The next day, Deputy Secretary of State James Steinberg told attendees at the Carnegie International Nonproliferation Conference that Vice President Joseph Biden had been designated to lead the administration’s campaign to win Senate approval of the CTBT. A bit of context: Biden was an important member of the Senate Foreign Relations Committee in 1999 when the Senate last considered the treaty. He also was a key figure in winning approval of another controversial treaty–the Chemical Weapons Convention. (More about that later.) Biden has been charged with conducting a review of key issues related to the CTBT, including verification of nuclear tests and ensuring the safety and reliability of the U.S. nuclear stockpile in the absence of conducting such tests.
Together, these events provided two critical signals that legions of CTBT supporters have been waiting for–a clear commitment to the CTBT from the president and a point person in the administration to take charge of the campaign.
In 1999, the Senate considered the treaty and sent it down to ignominious defeat. Needing 67 votes to be approved, the treaty achieved only 48, with 51 senators voting “no”–along partisan lines as Republicans were mostly united in their opposition to the treaty. While today there is renewed momentum for the CTBT, no one should plan a victory celebration yet. The treaty still faces enormous political hurdles–especially in terms of scoring 67 Senate votes, the constitutionally mandated two-thirds majority needed for the Senate to give its advice and consent to a major treaty.
At present, there are 56 Democratic senators plus two independents who caucus with the Democrats. All 58 are likely to vote “aye” on the treaty. So too will Al Franken of Minnesota, who appears ever closer to claiming the second Minnesota Senate seat after a long court challenge and extremely tight November 2008 election. With Franken aboard, the total projected Senate votes for the treaty are 59. One of the three Republican senators who supported the treaty in 1999, Pennsylvania Sen. Arlen Specter is expected to take the same position in a new vote.

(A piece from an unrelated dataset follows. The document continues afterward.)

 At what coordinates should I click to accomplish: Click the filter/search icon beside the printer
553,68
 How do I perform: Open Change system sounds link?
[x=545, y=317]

That brings the number of treaty supporters to 60 if a new vote were held today. But getting from 60 probable votes to 67 sure votes is like forging a raging river at the finish line of a 10-mile hike.
As I wrote in an earlier piece, Republicans in Congress have been unified in their opposition to the bulk of Obama’s agenda. Only three Senate Republicans voted for the economic stimulus package, and that was three more than voted for the annual budget resolution. It will be tricky to break this pattern of Republican unity against the Obama administration’s goals.
The anti-treaty forces are led by two key Republican senators: John Kyl of Arizona and Jeff Sessions of Alabama. Both were in the Senate in 1999; both voted against the CTBT at that time, with Kyl leading the anti-treaty forces; both have made it clear that they remain adamantly opposed to the treaty; and both are in key positions in 2009–Kyl as Republican whip and Sessions as the ranking Republican on the Armed Services Strategic Forces Subcommittee.
Two years ago, Sessions spoke before a National Defense University Foundation audience and objected to a nonbinding provision written into the annual defense authorization bill that endorsed Senate reconsideration of the CTBT. He complained, “That was a blast from the past. . . . I don’t see CTBT as something we need to pass right now.” Kyl has been even more adamant: “It has been nine years since the CTBT was the subject of any deliberation by the Senate, which ultimately concluded that its ratification was not in the nation’s interests. There were numerous objections that proved determinative then and remain true today.” In addition, he had organized a letter signed by 41 Republican senators objecting to the provision that had angered Sessions as well. Kyl explained, “My colleagues recognize as I do that since the reasons for the rejection of this treaty in 1999 have not changed, neither should the Senate’s position.”
While a number of those senators no longer serve in public office, the 41 senators on the list obviously are greater than the 34 senators needed to defeat the CTBT in a new vote. So to be successful, Obama and Biden must design a well-coordinated and aggressive campaign. They will be joined by Senate Foreign Relations Committee Chairman John Kerry, who promises to use his key position to educate the Senate.
Test ban advocates outside of the government plan to conduct an educational and lobbying campaign in the states of the usual suspects–moderate conservatives who eventually might vote for the CTBT. This list includes Arizona (John McCain), Indiana (Richard Lugar), Maine (Susan Collins and Olympia Snowe), and Ohio (George Voinovich).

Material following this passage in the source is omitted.